Hace unas semanas, algunos se burlaron de los trabajadores que aplaudían a los primeros turistas que llegaban tras el confinamiento. Que si Bienvenido, Mister Marshall, para arriba y que si paletos, para abajo. Pensé en las familias que, por fin, iban a recibir unos ingresos a finales de mes y no me faltaron las ganas de aplaudir. De aplaudir, a pesar de muchas cosas. A pesar de que esta crisis sanitaria demuestra que nuestra principal fuente de riqueza es, también, nuestra principal fuente de pobreza. De que sigo creyendo que hay que encontrar el equilibrio entre turismo, sostenibilidad y buena convivencia. A pesar de que más nos vale devanarnos los sesos para encontrar nuevas oportunidades de desarrollo económico y de lo vulnerables que somos cuando nos lo jugamos todo al mismo número. A pesar de eso, comprendo el alivio. Y el aplauso.

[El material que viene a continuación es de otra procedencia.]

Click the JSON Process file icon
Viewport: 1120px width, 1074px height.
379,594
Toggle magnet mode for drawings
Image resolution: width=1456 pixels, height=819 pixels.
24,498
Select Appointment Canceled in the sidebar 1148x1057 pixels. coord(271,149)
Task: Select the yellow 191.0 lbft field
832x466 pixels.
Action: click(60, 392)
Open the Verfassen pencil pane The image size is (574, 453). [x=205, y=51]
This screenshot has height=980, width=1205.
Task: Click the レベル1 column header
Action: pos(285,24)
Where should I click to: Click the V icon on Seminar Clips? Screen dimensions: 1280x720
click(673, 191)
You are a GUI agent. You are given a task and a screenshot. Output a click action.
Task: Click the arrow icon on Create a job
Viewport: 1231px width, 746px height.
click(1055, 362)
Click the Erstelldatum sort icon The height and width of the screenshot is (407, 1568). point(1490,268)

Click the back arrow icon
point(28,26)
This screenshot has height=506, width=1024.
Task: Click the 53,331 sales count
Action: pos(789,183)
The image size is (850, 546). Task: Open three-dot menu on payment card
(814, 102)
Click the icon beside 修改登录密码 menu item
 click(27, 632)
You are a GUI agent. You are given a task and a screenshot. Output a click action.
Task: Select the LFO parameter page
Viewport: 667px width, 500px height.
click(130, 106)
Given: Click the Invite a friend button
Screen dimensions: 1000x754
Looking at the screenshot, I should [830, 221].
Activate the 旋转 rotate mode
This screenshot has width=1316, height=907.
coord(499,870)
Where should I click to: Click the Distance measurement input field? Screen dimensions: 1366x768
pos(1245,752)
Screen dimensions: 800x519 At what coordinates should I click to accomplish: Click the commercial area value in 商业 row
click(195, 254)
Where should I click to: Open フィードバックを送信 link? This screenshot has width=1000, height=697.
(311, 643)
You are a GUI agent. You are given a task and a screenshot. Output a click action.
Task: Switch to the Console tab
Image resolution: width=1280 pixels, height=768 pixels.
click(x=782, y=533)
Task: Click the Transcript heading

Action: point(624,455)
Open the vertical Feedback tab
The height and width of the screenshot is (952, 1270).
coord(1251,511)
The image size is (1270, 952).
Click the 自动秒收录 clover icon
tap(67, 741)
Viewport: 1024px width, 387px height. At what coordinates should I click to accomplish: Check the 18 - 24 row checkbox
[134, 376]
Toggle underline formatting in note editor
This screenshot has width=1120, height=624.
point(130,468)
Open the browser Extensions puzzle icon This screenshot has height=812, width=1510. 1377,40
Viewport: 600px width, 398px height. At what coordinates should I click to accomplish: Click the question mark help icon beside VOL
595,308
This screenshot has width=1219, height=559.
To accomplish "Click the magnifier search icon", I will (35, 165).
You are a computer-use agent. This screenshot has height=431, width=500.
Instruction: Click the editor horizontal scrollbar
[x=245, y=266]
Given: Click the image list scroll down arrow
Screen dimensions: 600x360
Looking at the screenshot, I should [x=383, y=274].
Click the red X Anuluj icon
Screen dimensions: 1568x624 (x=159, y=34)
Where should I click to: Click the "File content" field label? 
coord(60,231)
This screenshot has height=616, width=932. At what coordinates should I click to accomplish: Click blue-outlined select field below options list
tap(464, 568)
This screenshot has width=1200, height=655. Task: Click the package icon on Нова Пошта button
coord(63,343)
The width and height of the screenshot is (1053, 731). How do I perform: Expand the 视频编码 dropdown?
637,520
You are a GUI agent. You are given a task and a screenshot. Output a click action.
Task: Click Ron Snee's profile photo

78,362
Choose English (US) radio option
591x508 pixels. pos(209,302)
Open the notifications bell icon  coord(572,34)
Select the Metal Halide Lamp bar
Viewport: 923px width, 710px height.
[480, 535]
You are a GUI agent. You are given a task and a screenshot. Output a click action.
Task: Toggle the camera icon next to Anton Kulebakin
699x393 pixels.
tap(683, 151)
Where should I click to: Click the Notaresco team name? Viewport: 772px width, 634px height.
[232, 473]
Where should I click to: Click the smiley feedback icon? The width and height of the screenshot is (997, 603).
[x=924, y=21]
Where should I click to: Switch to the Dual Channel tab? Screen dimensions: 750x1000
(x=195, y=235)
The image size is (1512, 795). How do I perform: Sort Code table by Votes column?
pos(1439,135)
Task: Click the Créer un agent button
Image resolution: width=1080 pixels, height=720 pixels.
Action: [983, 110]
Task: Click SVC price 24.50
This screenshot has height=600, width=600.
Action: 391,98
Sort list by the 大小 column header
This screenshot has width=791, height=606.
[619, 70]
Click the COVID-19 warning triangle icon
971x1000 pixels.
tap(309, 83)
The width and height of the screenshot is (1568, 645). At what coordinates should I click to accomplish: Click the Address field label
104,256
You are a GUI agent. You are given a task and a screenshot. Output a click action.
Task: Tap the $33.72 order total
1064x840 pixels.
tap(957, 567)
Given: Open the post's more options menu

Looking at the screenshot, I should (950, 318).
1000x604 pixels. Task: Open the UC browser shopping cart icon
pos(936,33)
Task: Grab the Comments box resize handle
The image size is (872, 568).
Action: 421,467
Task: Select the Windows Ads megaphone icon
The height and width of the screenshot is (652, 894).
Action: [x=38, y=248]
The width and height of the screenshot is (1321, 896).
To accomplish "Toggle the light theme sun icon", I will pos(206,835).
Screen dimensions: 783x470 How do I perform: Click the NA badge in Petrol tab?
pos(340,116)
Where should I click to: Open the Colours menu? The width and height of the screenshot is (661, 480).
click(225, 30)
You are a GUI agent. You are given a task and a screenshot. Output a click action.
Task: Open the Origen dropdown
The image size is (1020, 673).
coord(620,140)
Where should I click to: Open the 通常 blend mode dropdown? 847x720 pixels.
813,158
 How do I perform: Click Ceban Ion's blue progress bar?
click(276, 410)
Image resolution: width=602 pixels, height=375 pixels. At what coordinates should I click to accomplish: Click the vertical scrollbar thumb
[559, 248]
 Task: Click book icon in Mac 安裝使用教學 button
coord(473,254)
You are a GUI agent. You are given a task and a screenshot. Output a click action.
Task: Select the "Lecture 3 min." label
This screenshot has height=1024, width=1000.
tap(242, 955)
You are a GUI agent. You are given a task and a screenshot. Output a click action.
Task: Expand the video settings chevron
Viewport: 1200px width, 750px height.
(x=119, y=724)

Todos nos hemos llevado un bofetón. De los grandes. De los que aumentan de intensidad tras el golpe. Tenemos miedo y la tensión pasa factura. Quiero creer que es esa resaca la causante de que algunos empresarios declaren que, ante la obligatoriedad de llevar mascarilla, los turistas deberían ser la excepción. ¿Perdona? Si lo que se defiende es que nosotros vayamos tapados y ellos a cara descubierta, sí merecemos protagonizar una película de ridículos y de falta de respeto hacia los locales. Salvo Donald Trump, Boris Johnson, Bolsonaro y un médico destituido que pasaba consulta en Formentera, la mayoría de profesionales de la salud defienden el uso de la mascarilla para prevenir los contagios. ¿Usarla siempre? Quizás, no, pero el aumento de positivos requiere de medidas drásticas y, cuanto antes, mejor. Si tuviera ganas de viajar, que no las tengo, y dinero para gastar, que tampoco lo tengo, me pregunto dónde me iría de vacaciones. Como no hay lugar en el mundo exento de Covid-19 (y aparentar lo contrario es de estúpidos), elegiría uno con unas medidas de protección claras y no le haría ascos a que fueran estrictas. Me decantaría por un lugar limpio, disfrutón, respetuoso con el medio ambiente, pero que se toma en serio la salud. La de todos, empezando por los lugareños. Quien bien te quiere, te mima, te cuida y te protege. Contrariamente a lo que algunos creen, ser rigurosos sí transmite la imagen de ser un destino seguro. Ser exigentes con la protección, pero cálidos en el trato, es la diferencia entre los que generan confianza o los que defienden quimeras.

Aquí hay una oportunidad. Que nos perciban como una comunidad seria y de calidad pasa por promover que todos respetemos las reglas del juego actual. Los de aquí, los de allí, los mandamases, los que no lo son, los trabajadores, los que aplauden y los que no. Si hay que ponerse la mascarilla, se pone. Y punto. Los lugareños seremos buenos anfitriones. Siempre lo hemos sabido ser.